医療的ケア児支援法改正への願い〈コラム一草一味〉
2026年05月16日 福祉新聞編集部
社会福祉法人旭川荘 前理事長 末光茂
1歳児で保育園に入園した人工呼吸器が離せない「医療的ケアスコア」47点のAちゃん(本紙2023年12月5日付で紹介)も小学2年生。
この数年で、訪問診療やインクルーシブ保育などが大きく普及した。「医療的ケア児支援法」の成果で、施行後3年の見直しに向けた作業が今進んでいる。
一方で、新たな課題も顕在化している。新生児集中治療室(NICU)に長期滞留する子が増加中であり、小中学校の看護師配置もまだまだ不十分だ。在宅の半数は18歳以上で、親の高齢化と亡き後が心配。
これらの解決には、関連分野との連携が不可欠だ。相互の幸せ、ひいては地域包括支援体制の整備に大きく寄与してほしい。特に重症心身障害児者(以下、重症児)との連携が大きな鍵になる。
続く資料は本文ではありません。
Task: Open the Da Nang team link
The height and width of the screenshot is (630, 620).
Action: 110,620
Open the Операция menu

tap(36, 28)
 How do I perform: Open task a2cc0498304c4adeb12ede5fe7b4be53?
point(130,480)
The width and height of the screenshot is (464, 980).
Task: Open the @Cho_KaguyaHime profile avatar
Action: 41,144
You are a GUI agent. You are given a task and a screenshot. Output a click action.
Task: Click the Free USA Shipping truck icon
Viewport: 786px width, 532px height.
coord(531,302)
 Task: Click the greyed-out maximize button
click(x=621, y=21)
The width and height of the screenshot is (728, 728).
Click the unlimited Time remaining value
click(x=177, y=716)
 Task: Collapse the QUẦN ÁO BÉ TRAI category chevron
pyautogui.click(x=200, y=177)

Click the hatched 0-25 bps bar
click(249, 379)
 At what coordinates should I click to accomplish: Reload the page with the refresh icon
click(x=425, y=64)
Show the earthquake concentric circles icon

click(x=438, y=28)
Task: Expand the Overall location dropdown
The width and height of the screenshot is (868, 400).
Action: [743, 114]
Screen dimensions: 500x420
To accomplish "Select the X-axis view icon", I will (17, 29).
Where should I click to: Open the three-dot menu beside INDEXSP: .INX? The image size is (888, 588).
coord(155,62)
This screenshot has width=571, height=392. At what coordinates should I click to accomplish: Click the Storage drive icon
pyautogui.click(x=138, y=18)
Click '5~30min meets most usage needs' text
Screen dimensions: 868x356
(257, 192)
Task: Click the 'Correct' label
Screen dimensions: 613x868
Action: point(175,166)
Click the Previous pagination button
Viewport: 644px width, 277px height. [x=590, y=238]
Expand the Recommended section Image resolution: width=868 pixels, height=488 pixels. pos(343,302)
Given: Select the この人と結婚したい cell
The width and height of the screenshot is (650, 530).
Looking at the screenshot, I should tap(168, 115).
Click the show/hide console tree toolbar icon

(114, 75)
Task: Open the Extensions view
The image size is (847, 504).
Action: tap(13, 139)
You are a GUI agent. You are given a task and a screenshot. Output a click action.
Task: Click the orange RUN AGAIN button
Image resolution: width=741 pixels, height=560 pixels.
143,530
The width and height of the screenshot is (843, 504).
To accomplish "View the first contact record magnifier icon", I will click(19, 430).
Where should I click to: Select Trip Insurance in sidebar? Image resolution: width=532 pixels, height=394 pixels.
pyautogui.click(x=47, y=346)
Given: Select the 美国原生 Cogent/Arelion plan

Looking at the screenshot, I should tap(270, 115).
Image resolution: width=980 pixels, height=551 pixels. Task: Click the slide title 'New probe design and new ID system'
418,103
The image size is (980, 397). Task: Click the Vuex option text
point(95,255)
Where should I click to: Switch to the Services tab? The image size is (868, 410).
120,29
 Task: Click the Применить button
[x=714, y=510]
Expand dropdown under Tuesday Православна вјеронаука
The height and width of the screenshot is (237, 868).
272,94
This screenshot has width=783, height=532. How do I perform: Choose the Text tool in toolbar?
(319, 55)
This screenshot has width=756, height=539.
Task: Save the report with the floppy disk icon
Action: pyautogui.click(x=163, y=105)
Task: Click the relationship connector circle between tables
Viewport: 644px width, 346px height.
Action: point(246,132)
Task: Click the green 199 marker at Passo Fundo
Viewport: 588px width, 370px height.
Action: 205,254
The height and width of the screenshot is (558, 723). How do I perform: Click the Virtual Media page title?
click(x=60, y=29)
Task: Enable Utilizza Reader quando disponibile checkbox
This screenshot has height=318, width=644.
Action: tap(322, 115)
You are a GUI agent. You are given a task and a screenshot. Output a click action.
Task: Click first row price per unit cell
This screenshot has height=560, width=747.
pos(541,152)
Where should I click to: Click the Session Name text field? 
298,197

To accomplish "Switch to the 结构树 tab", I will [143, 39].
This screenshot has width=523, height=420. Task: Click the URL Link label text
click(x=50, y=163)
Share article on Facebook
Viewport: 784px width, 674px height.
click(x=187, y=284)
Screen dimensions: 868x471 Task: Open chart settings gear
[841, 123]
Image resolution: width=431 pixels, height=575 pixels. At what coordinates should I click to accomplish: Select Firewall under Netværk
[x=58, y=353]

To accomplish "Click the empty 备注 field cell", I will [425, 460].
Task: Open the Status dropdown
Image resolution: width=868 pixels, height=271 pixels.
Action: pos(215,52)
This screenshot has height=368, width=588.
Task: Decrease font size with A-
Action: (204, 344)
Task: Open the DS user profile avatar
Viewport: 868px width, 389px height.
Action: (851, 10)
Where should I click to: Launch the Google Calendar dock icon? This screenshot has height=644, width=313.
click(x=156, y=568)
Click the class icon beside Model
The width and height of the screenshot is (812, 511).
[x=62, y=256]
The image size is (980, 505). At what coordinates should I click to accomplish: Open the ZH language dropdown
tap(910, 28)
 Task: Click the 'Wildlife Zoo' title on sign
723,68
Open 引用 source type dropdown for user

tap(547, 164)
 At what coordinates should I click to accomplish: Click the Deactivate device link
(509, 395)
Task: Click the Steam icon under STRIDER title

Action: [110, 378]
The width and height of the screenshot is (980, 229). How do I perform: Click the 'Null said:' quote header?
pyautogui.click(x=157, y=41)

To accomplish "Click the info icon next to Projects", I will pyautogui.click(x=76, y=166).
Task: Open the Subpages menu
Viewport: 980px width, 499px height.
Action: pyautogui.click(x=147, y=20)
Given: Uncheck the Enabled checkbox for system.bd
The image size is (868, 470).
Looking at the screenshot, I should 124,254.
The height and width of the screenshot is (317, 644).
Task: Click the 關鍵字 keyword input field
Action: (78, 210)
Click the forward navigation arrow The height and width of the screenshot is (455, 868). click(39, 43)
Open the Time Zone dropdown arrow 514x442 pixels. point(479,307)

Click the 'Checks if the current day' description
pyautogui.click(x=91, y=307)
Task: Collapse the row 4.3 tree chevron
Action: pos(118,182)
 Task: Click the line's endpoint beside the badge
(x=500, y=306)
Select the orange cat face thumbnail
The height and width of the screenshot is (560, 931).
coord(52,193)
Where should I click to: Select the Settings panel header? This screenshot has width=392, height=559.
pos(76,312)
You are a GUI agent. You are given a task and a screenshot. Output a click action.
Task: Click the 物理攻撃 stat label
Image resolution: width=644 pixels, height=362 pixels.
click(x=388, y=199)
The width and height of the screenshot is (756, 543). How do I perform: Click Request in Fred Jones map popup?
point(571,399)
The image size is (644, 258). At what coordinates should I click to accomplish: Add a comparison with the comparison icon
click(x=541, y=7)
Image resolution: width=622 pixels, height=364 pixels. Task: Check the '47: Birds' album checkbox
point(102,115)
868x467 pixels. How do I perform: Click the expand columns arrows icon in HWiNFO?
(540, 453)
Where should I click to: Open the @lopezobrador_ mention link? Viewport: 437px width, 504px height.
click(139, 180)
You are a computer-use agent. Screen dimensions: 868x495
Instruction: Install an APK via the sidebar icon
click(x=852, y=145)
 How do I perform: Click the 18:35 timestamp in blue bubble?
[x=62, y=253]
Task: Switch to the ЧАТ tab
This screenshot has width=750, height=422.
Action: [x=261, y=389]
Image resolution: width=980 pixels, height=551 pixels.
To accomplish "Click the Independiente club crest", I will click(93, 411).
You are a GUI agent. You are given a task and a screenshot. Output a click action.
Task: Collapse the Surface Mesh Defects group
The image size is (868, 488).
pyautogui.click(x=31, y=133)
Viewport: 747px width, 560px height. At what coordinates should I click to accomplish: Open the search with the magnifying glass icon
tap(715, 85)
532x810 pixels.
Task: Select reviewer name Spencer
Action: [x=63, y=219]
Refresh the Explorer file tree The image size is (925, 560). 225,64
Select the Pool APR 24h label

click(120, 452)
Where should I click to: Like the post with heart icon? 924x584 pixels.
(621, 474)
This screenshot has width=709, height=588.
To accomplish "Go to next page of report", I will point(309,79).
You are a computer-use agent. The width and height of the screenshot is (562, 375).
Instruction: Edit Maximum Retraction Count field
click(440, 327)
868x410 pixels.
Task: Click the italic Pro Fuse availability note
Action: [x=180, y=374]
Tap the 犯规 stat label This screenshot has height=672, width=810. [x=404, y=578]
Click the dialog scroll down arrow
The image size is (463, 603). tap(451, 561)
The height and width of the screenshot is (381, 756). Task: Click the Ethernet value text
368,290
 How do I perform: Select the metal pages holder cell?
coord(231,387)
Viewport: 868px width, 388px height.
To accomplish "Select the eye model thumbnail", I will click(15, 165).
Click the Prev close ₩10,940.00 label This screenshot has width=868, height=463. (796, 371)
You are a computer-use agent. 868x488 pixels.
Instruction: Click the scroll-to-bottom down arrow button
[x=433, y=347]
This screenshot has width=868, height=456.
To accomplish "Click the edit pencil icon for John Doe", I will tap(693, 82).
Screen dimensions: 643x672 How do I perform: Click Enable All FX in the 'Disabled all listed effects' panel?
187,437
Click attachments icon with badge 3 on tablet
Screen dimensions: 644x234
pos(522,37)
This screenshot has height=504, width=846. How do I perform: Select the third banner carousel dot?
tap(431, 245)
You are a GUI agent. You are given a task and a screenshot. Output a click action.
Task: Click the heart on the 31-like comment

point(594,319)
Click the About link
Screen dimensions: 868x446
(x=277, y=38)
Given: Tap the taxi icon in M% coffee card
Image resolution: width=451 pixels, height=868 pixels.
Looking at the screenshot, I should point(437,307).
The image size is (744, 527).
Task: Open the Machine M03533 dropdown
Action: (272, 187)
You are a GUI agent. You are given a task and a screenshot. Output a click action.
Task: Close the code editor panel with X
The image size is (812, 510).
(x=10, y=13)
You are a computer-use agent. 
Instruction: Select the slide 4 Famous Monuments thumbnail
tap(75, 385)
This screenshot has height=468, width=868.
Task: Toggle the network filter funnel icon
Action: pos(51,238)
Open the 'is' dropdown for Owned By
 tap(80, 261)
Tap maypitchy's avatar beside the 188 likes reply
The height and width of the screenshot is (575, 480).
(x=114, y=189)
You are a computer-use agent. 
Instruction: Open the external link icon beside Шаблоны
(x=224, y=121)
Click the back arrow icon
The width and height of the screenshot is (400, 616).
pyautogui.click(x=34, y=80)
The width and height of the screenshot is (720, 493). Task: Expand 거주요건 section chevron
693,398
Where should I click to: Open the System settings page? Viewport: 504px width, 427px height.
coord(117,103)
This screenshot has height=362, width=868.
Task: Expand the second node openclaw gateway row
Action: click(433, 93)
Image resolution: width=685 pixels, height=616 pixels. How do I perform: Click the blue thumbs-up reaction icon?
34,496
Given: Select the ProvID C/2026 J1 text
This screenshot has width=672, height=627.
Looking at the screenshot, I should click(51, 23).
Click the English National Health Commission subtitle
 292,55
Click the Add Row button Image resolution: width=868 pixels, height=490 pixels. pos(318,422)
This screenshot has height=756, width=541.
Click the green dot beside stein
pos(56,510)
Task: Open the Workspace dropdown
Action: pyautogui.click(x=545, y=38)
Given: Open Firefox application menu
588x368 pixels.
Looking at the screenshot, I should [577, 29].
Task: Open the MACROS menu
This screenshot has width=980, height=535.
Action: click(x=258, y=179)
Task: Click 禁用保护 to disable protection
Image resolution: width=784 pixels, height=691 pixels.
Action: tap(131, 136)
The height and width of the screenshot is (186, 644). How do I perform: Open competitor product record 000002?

医療的ケア児の6割は重症児だが、NICUからの転院には、看護師の配置基準や診療報酬の差が大きな壁になっている。その重症児施設は多くの待機児を抱える一方で、入所者については病状が安定し条件次第ではグループホーム(GH)などへの移行が可能なケースが3割いる。この間の流れを滑らかにするには、看護体制の強化と医療的ケアに対応できるGHなどの整備、職員確保・育成が不可欠だ。
NICUに滞留している子の中には社会的養護児が一定数いるが、親代わりの支援者による医療的なケアのハードルを下げる方策が必要だ。
生涯にわたる切れ目のない支援については、幸いにも2年前の「こども基本法」で、「『こども』とは18歳や20歳といった年齢で区切るのではなく、心身の発達過程にある者をいう。医療、保健、福祉、教育、療育などの関係機関の有機的連携の確保に努めなければならない」とうたっている。
種痘後脳炎で寝たきりの重症児になったKHさん。24歳で重症児施設に入所し、専門的支援により40歳で初めて寝返りを、48歳で絵筆を手にするまでに成長した姿は希望の星だ。
医療的ケアがある大人と重症児者を包含した「医療的ケア児等および重症心身障害者支援法」に向けた改正作業の意義は大きい。どんなに障害が重くても、生涯切れ目のない発達を保障する環境の具現化を切望する。